Indikatornya, sponsor yang tadinya akan mendukung tiba-tiba mundur. Ya, karena pengaruh kereziman itu. Namun, bukan Indonesia Kita namanya, bila produksi pentas ke-43 lantas batal gara-gara ada tindakan menyulitkan.
Karenanya, di tengah gemuruh arus perubahan yang rezimnya estafet, Indonesia Kita yang digagas oleh Butet Kartaredjasa, almarhum Djaduk Ferianto, dan Agus Noor, tetap dapat hadir untuk memelihara identitas bangsa melalui seni meski tanpa dukungan sponsor untuk biaya produksi seperti tahun-tahun sebelumnya.
Mas Butet pun mengungkapkan, demi tetap terselenggaranya pentas, teman-teman berinisiatif untuk sama-sama patungan. Tim artistik rela menyesuaikan bujet yang tersedia, sementara tim produksi giat menghubungi penonton setia Indonesia Kita untuk membeli tiket donasi. Intinya, semua berusaha semaksimal mungkin agar pertunjukan tetap berjalan, sejalan dengan komitmen Indonesia Kita dalam merawat nilai kebudayaan.
Mas Butet menegaskan, kondisi yang dialami tim kali ini justru menjadi bukti keberhasilan Indonesia Kita dalam membangun ekosistem budaya yang solid. "Dukungan dari setiap elemen, mulai dari aktor, tim artistik, hingga penonton yang rela berdonasi, memperlihatkan bahwa Indonesia Kita telah membangun jaringan budaya yang kokoh.

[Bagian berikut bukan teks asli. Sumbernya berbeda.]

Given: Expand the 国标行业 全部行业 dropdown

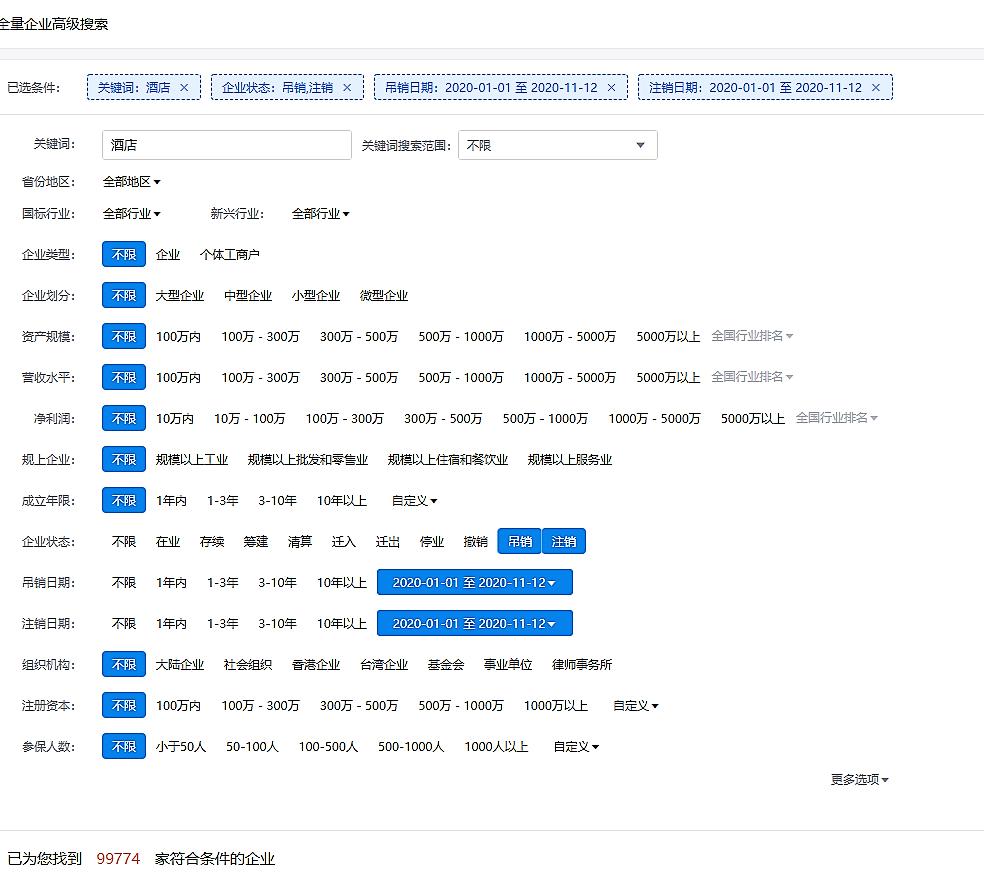Looking at the screenshot, I should (131, 214).
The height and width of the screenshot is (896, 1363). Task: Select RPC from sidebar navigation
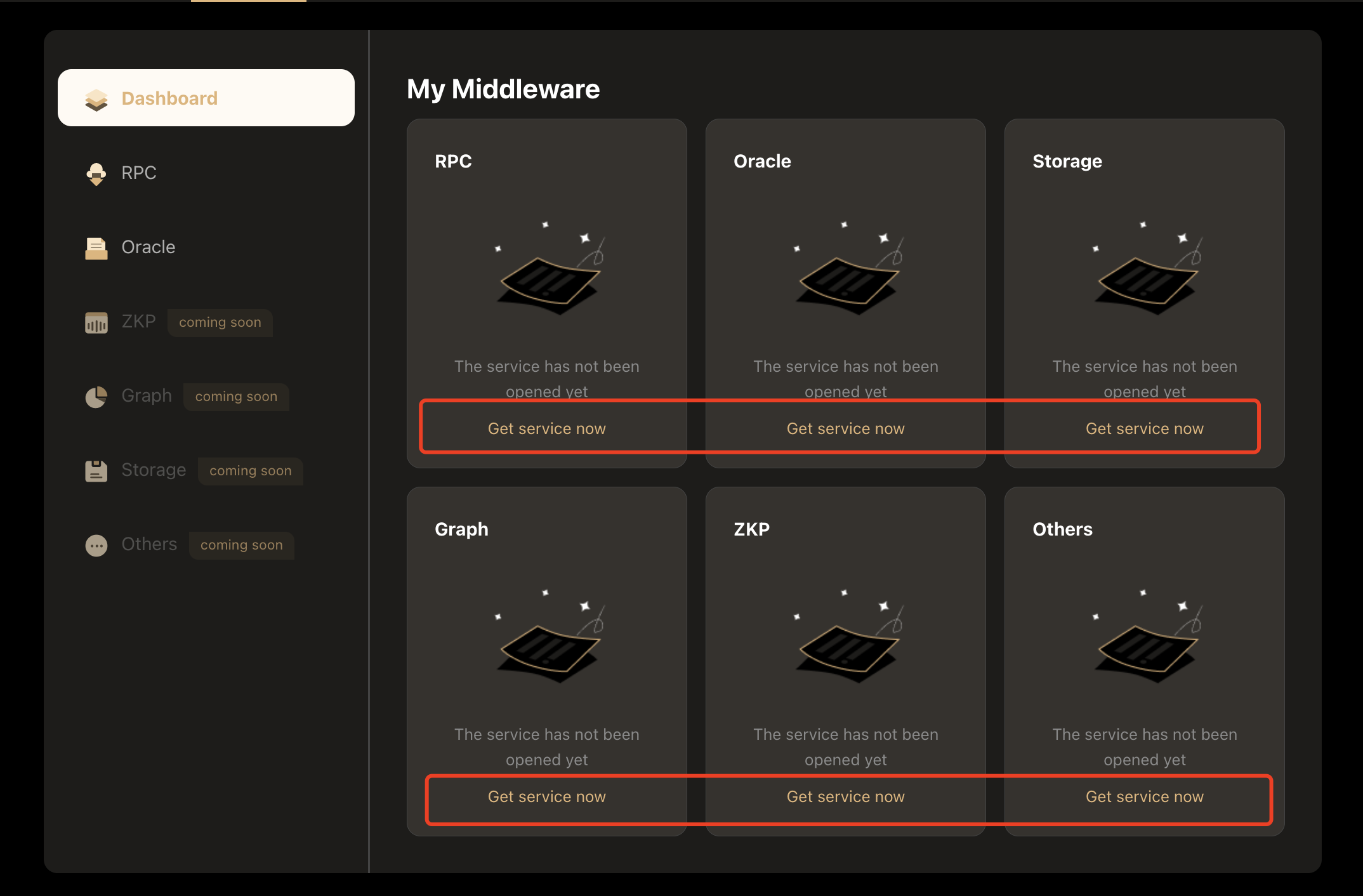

Melalui solidaritas inilah, Mas Butet optimis bahwa masyarakat masih sangat mendukung inisiatif berkesenian yang mengedepankan akal sehat dan nurani.
Terlebih, lakon "Putra Sang Maestro" bukan sekadar hiburan, tetapi juga bentuk nyata dari tekad untuk memelihara kebudayaan Indonesia. Di tengah keterbatasan, tim Indonesia Kita membuktikan bahwa seni dapat terus hidup berkat semangat kebersamaan. Melalui lakonnya, mereka menghadirkan pesan yang menggugah, bahwa martabat dan penghargaan tidak selalu bergantung pada gelar, tetapi pada ketulusan hati.
Jarang diangkat
Lakon Putra Sang Maestro yang digelar pada 14 dan 15 November 2024 di Teater Besar Taman Ismail Marzuki, adalah kisah yang jarang diangkat, yaitu tentang perjuangan dan dilema seorang badut tua yang mendapat gelar "Sang Maestro." Sosok badut ini, yang terbiasa dihina dan tak dianggap, merasa gelar tersebut bukanlah miliknya.

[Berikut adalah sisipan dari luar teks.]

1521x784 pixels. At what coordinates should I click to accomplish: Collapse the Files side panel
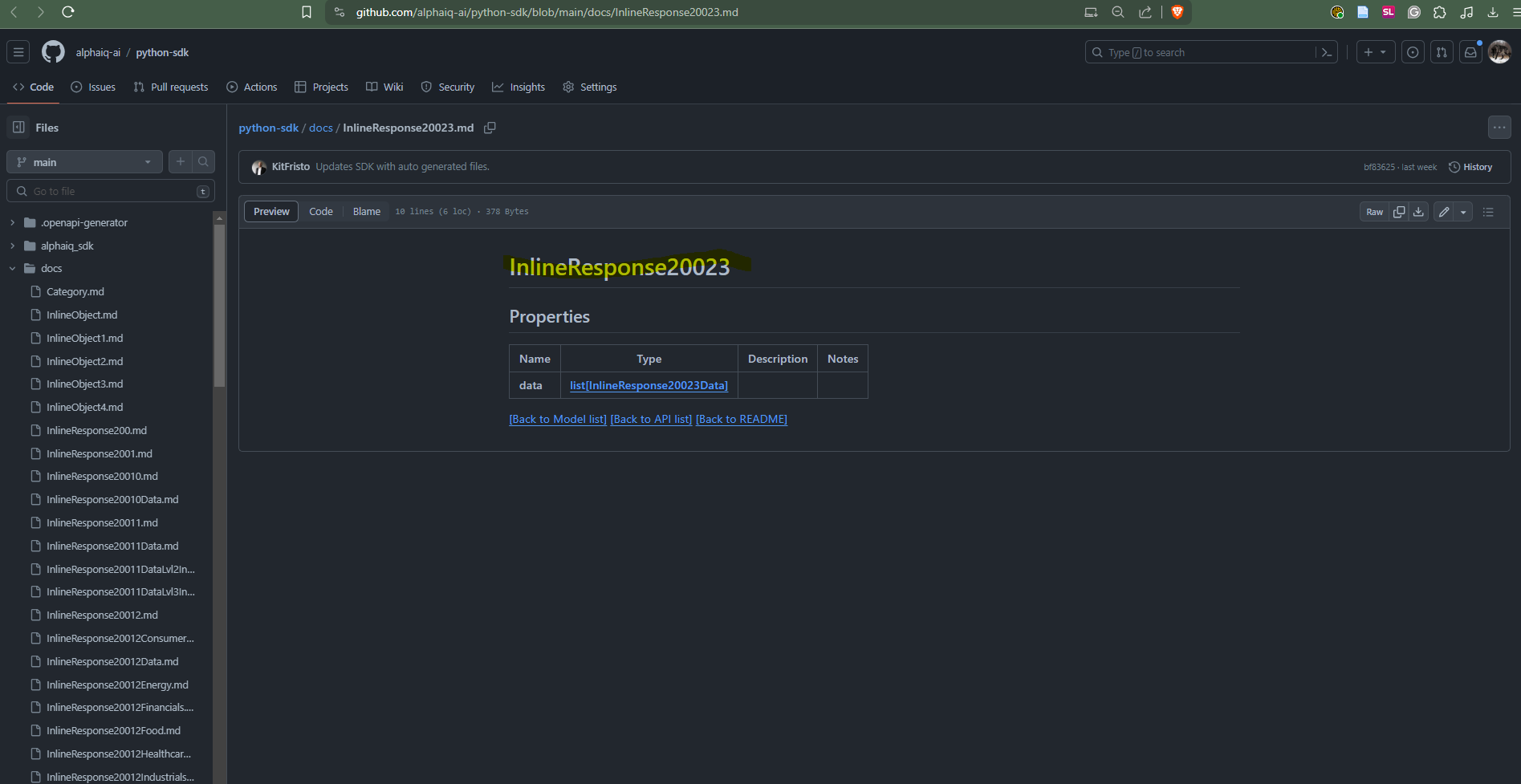(18, 128)
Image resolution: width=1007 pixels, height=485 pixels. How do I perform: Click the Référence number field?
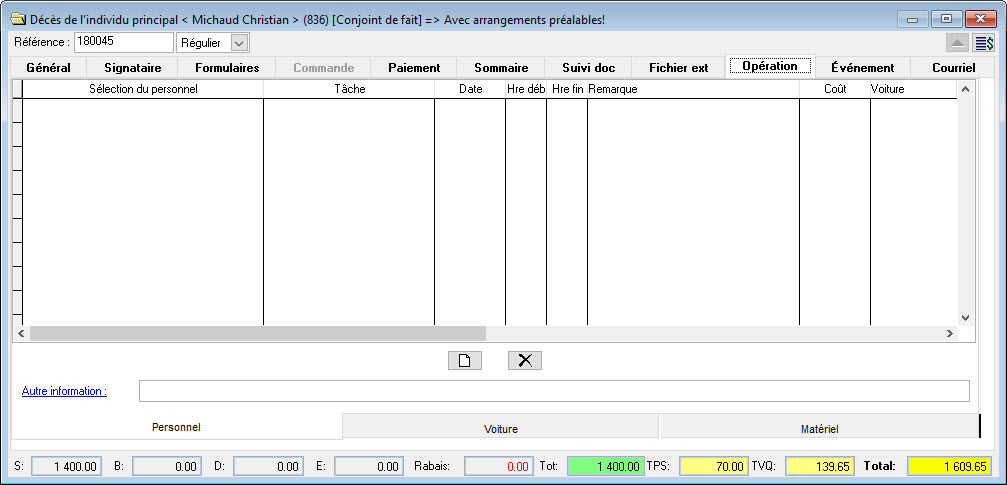pos(123,42)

Tapi apa daya, pemimpin kota yang ingin memberinya gelar, bersikukuh bahwa gelar tersebut merupakan bentuk penghargaan bagi profesi yang sering diremehkan. Kontras ini membuat Sang Badut menjadi viral, mengundang pro dan kontra dari masyarakat.
Ada yang menganggapnya sombong, sementara yang lain melihatnya sebagai simbol keteguhan sikap. Di balik keputusan itu, ternyata ada alasan personal sang pimpinan kota: ia berharap gelar ini bisa mengangkat citra anaknya, yang kerap dianggap "badut."

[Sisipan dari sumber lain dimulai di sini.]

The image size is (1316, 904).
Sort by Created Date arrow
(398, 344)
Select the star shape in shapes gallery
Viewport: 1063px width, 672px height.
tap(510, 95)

Putra Sang Maestro pun menjadi pertunjukan yang mengalir dan menghibur. Mengocok perut. Meski kisahnya getir, sebab didukung oleh aktor-aktor besar, seperti Butet Kartaredjasa, Cak Lontong, Akbar Kobar, Endah Laras, Oppie Andaresta, Sri Krishna Encik, Mucle Katulistiwa, Marwoto, Susilo Nugroho, Wisben, dan Joened, pertunjukan malah jadi hiburan segar di tengah gersang dan tandusnya dukungan kepada pementasan ini, dari stakeholder yang seharusnya mendukung di barisan depan.
Tetapi, yang pasti, lewat lakon Putra Sang Maestro, pementasan tidak sekadar dirancang agar tak hanya memberikan hiburan, tetapi juga menginspirasi penonton untuk merenungi nilai-nilai kejujuran, kehormatan, dan penghargaan pada profesi yang sering dipandang sebelah mata.
Lihatlah, bukankah kini, keberadaan, aksi, dan pertunjukan Badut sudah masuk di sektor-sektor penting dan vital di negeri ini? He he. Tertawa lagi, deh.